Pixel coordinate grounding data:

◇ ◇ ◇ ◇ ◇

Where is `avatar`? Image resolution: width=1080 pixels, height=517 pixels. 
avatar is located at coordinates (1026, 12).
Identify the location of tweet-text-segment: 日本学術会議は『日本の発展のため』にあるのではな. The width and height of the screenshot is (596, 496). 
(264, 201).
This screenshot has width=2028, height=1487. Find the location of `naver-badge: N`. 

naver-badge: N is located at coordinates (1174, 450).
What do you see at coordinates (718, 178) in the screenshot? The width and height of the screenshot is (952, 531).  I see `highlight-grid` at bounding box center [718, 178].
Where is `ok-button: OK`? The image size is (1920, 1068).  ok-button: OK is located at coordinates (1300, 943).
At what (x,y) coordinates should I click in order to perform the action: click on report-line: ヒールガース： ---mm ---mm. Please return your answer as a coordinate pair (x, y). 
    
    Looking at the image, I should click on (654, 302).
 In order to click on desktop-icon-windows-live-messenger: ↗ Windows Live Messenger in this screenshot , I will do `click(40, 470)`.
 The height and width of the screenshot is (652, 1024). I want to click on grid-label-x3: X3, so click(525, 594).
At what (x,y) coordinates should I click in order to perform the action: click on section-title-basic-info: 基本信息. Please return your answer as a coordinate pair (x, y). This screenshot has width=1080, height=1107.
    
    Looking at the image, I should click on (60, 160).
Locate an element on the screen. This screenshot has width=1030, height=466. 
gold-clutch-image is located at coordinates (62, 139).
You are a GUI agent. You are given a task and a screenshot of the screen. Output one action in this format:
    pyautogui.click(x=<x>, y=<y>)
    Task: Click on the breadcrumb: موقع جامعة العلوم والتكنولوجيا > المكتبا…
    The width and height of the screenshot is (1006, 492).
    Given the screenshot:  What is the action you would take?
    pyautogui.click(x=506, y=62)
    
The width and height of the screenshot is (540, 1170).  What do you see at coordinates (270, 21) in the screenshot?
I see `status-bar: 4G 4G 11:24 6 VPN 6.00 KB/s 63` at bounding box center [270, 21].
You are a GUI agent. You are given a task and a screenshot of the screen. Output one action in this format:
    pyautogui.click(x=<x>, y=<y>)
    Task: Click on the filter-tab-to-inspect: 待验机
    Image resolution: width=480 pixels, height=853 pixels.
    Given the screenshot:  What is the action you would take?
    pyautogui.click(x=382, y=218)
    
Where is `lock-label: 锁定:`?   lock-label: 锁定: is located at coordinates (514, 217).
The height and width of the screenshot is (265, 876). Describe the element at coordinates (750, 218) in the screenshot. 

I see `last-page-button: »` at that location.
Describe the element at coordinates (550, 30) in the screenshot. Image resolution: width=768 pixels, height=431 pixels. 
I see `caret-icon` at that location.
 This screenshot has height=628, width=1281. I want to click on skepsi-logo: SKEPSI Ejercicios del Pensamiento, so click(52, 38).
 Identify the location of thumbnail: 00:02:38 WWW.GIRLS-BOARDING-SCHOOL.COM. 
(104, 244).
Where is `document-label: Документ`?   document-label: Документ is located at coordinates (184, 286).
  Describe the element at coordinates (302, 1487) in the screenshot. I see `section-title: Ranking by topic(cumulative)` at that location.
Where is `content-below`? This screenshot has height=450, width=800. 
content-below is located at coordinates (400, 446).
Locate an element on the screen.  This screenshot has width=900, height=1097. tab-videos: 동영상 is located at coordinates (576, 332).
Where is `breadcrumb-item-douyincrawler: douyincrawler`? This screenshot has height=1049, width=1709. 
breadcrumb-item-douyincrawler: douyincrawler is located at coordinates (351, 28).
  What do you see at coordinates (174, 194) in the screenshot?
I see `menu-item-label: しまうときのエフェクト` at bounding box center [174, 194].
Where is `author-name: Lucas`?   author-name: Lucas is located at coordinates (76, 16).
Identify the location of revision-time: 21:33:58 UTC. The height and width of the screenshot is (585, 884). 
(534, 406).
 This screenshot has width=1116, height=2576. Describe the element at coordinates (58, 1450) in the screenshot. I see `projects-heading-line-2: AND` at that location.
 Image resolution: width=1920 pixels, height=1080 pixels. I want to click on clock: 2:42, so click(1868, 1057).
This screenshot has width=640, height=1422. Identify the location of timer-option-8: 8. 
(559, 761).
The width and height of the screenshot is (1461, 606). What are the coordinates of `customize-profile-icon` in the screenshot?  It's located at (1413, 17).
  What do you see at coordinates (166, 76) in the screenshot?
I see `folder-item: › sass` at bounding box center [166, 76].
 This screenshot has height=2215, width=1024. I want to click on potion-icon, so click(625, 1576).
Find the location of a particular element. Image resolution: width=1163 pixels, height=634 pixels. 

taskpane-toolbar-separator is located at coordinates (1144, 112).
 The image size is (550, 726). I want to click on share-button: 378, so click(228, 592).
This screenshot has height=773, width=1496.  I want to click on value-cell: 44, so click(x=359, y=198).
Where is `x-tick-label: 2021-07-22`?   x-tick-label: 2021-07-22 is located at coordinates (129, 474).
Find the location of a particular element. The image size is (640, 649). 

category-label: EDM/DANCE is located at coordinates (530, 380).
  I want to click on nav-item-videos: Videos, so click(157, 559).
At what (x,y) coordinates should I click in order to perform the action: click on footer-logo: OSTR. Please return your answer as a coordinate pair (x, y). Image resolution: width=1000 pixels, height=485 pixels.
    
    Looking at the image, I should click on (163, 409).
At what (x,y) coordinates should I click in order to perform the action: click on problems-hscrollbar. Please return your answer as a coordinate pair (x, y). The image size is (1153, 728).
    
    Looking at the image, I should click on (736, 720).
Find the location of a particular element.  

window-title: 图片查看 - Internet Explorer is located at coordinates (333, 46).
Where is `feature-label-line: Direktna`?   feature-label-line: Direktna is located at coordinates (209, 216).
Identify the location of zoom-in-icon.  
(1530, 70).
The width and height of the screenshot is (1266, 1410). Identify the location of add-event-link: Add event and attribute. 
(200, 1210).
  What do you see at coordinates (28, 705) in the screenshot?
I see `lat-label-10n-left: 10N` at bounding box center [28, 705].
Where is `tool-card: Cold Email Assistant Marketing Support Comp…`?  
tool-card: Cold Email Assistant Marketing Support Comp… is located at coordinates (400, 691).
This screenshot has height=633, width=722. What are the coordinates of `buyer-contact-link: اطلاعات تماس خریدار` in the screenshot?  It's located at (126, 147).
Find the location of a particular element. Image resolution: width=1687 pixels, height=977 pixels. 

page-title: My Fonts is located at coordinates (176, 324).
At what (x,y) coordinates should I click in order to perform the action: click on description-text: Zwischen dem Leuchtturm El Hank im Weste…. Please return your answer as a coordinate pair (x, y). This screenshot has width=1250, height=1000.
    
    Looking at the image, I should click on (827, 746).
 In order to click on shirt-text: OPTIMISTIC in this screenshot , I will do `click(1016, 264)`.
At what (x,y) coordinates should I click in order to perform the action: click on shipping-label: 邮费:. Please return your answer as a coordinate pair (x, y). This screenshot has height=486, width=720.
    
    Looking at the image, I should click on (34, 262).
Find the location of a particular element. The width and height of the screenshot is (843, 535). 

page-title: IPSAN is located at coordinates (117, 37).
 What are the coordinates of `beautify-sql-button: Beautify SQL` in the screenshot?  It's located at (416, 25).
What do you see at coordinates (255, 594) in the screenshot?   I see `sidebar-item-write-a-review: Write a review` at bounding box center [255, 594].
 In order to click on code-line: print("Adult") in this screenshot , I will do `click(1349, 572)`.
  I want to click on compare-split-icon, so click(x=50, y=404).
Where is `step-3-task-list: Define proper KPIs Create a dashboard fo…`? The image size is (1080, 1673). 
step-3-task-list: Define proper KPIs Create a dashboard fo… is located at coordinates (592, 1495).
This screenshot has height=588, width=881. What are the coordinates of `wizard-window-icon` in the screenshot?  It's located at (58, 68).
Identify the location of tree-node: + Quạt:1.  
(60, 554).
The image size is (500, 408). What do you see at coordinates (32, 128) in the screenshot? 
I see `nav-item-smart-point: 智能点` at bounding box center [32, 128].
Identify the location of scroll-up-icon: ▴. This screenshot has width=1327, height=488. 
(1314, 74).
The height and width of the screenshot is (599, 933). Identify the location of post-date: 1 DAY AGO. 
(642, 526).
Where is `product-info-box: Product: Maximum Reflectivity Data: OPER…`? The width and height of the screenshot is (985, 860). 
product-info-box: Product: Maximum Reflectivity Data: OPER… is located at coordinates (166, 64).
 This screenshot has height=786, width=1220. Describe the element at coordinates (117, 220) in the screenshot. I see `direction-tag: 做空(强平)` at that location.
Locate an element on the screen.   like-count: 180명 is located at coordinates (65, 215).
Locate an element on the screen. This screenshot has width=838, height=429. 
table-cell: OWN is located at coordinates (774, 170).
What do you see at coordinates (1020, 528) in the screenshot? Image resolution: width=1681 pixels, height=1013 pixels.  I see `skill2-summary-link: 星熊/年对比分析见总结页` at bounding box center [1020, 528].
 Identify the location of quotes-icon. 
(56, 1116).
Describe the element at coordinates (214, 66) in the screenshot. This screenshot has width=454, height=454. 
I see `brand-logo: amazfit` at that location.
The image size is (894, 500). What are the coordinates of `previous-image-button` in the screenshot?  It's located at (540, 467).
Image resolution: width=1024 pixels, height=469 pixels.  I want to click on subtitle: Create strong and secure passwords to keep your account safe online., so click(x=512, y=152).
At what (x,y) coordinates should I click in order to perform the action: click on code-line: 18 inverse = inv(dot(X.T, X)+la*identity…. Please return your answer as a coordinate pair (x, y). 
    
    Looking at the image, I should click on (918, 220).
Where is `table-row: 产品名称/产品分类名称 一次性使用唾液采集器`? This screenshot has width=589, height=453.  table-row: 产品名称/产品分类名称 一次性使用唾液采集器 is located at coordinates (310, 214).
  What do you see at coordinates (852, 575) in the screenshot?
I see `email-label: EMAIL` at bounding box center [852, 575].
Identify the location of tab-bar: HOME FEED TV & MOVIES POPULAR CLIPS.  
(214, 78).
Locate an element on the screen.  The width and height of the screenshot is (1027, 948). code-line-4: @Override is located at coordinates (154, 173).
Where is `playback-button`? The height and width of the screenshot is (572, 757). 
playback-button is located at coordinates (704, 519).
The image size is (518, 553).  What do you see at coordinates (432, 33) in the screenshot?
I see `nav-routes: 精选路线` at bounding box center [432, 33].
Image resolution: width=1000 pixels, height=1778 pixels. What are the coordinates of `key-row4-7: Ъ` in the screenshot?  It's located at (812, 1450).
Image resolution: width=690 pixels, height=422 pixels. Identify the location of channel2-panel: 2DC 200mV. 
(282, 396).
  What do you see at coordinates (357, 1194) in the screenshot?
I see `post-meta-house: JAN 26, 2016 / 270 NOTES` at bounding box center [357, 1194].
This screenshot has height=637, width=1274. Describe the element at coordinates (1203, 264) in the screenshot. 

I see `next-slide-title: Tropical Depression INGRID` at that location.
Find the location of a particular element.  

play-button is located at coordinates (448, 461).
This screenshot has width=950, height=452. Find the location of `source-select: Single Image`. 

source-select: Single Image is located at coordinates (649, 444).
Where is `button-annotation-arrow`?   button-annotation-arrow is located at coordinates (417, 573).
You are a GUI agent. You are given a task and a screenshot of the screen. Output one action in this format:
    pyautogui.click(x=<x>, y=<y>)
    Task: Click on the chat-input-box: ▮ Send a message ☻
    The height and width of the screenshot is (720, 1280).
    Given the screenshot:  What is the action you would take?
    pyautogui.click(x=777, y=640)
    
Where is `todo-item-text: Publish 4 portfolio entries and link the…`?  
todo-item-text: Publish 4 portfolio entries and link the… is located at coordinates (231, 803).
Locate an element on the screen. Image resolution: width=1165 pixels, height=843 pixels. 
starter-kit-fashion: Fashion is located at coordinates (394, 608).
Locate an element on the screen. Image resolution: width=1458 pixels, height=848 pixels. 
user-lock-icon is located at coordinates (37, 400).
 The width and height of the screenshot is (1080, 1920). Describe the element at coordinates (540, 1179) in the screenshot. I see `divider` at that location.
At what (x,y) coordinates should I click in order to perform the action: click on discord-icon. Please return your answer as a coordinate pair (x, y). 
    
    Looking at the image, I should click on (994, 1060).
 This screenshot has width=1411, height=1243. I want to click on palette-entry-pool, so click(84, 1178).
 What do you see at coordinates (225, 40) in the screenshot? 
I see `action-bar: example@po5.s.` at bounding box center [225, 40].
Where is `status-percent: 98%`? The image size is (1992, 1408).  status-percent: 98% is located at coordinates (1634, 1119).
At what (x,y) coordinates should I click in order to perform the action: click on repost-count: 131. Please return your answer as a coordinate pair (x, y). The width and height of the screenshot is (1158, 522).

◇ ◇ ◇ ◇ ◇

• [Your instructions]: Copy out the items above word for word, starting at the line containing "The width and height of the screenshot is (1266, 1410)." and ending at the line containing "center [28, 705].", both lines included.

• [The completed task]:
The width and height of the screenshot is (1266, 1410). Identify the location of add-event-link: Add event and attribute. 
(200, 1210).
  What do you see at coordinates (28, 705) in the screenshot?
I see `lat-label-10n-left: 10N` at bounding box center [28, 705].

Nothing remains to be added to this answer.